**The exercise:** Reproduce the data between the lines holding "Select the helicopter" and "I will pos(231,707).", inclusive, with every character unchanged.

Saved data entries
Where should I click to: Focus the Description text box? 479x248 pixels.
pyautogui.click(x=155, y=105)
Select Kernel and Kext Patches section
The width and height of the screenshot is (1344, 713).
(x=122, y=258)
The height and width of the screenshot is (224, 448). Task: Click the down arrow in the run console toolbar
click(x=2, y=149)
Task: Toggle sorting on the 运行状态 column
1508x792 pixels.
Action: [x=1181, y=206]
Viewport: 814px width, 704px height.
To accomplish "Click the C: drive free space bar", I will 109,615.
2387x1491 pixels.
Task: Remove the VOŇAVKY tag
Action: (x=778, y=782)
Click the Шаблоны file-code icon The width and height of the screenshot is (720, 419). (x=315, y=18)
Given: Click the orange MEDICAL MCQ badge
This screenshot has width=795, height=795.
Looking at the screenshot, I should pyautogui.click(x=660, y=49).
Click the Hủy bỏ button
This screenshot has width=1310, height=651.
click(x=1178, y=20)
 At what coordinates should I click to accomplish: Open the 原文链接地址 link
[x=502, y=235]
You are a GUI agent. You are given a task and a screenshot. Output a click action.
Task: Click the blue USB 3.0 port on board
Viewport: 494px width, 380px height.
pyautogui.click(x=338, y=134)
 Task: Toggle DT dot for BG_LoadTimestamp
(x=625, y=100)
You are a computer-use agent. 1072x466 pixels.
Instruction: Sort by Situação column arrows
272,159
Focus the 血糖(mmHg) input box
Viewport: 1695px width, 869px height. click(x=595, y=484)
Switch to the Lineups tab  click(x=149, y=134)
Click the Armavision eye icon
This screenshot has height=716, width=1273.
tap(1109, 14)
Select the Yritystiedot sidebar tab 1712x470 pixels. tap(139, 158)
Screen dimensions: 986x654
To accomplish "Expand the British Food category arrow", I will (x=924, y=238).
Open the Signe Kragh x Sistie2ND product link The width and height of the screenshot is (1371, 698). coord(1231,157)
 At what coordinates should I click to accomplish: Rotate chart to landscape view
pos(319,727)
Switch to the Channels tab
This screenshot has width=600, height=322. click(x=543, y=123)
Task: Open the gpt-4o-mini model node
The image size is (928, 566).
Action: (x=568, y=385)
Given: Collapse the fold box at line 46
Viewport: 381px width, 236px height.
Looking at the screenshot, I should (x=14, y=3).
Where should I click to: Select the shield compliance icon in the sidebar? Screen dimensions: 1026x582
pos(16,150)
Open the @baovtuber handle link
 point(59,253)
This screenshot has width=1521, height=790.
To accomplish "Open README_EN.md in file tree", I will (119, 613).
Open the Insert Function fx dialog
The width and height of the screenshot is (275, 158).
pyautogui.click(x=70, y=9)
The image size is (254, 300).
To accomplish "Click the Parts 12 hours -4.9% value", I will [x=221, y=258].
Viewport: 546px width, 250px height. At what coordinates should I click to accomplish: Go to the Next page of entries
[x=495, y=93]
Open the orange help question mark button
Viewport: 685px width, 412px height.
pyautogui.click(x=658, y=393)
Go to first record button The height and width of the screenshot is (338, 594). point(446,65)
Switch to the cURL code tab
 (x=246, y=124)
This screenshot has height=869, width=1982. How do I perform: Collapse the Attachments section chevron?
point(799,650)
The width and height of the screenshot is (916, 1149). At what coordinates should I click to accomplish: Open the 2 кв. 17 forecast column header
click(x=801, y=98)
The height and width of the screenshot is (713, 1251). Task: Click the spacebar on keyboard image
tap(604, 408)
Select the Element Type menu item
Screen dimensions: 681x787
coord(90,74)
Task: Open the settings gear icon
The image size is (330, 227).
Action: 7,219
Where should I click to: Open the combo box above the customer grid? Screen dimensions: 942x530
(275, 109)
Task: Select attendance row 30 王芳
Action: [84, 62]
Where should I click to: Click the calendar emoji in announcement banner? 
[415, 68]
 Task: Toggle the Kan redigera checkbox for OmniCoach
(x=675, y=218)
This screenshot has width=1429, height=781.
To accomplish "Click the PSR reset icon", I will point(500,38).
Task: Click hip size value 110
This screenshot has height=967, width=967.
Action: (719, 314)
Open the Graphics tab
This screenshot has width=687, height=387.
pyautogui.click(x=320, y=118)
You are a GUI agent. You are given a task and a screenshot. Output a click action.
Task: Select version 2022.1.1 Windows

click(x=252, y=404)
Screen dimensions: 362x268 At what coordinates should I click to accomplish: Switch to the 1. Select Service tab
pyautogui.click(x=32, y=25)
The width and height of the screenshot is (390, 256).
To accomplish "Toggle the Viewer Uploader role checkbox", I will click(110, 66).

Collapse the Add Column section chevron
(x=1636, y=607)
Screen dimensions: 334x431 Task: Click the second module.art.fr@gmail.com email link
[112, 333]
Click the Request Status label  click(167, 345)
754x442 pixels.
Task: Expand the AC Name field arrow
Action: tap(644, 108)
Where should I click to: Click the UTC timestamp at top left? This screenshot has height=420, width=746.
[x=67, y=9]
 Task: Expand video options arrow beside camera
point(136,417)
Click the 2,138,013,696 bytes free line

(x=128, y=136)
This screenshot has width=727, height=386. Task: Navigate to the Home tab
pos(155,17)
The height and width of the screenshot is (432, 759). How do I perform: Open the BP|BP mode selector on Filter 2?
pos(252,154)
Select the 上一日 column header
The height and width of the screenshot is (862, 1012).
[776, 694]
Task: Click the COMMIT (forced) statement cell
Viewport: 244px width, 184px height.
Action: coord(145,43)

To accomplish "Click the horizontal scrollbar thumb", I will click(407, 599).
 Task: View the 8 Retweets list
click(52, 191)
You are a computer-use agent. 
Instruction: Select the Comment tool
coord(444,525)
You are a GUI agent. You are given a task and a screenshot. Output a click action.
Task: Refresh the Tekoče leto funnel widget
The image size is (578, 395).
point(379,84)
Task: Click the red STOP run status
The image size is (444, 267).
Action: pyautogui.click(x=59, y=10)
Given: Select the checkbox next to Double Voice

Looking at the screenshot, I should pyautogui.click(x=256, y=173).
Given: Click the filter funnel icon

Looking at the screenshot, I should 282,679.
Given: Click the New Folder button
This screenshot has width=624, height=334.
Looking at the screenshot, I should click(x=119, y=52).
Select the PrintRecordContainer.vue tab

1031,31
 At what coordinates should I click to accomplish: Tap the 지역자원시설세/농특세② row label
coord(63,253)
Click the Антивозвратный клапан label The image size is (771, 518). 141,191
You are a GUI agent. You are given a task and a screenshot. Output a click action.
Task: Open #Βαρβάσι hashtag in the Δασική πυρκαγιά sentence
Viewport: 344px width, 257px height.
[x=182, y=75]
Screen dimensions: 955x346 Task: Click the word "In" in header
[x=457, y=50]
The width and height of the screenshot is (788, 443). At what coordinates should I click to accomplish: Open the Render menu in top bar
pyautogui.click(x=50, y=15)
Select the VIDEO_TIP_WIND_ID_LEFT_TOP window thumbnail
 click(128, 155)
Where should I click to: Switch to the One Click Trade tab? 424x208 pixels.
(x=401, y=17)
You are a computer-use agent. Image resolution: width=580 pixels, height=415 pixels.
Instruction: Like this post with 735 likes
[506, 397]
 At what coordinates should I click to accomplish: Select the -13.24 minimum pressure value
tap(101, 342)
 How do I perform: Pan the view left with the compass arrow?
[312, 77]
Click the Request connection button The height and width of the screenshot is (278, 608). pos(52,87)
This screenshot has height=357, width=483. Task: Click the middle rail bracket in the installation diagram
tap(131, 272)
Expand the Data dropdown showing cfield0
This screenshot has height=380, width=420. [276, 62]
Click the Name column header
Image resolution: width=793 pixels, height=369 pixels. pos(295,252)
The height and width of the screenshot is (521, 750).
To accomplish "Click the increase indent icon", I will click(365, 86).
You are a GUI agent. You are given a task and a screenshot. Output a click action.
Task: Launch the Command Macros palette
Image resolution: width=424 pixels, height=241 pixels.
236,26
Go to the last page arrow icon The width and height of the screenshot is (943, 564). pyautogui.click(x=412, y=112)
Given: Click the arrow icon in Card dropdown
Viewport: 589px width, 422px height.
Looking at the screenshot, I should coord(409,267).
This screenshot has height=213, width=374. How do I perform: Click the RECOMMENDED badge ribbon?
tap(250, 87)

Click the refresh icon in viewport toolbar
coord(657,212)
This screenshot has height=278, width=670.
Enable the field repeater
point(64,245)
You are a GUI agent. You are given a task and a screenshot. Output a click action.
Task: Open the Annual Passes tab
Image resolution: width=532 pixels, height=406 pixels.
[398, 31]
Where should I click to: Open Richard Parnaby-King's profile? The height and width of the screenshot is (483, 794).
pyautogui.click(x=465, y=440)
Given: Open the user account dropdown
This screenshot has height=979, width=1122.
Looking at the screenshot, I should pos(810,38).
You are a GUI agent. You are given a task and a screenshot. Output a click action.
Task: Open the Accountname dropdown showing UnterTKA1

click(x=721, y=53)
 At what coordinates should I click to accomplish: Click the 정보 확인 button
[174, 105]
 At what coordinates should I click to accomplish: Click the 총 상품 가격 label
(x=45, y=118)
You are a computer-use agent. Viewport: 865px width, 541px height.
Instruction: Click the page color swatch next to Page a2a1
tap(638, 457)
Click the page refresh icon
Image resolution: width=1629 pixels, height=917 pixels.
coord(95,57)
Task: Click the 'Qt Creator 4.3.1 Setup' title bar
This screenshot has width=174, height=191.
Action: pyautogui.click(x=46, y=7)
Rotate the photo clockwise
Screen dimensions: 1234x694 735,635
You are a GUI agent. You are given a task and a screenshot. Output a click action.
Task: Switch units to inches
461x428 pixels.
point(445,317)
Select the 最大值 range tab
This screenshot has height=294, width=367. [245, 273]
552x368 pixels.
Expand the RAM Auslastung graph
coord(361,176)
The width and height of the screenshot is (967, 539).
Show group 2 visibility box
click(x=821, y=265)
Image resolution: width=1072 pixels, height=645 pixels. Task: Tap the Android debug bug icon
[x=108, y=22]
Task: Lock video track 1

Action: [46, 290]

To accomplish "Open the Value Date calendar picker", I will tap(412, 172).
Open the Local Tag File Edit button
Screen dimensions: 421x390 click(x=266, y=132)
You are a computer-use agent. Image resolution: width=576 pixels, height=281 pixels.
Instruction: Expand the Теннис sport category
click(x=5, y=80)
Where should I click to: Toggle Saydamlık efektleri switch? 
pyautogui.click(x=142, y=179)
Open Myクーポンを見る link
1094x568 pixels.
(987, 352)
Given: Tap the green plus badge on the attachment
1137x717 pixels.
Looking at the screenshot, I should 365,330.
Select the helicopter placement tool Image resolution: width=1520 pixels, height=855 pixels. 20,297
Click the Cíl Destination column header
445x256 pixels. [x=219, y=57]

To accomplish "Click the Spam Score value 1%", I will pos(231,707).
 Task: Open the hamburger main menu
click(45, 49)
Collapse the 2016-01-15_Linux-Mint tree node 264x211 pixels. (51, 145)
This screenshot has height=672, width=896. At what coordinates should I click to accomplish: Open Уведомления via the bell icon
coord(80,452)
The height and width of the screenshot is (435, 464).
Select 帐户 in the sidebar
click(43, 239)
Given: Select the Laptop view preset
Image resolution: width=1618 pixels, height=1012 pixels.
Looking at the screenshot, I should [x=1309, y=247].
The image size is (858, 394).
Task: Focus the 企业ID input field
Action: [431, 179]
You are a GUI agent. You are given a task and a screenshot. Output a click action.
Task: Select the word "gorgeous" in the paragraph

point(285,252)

**Solution for this exercise:**
Select the helicopter placement tool Image resolution: width=1520 pixels, height=855 pixels. 20,297
Click the Cíl Destination column header
445x256 pixels. [x=219, y=57]

To accomplish "Click the Spam Score value 1%", I will pos(231,707).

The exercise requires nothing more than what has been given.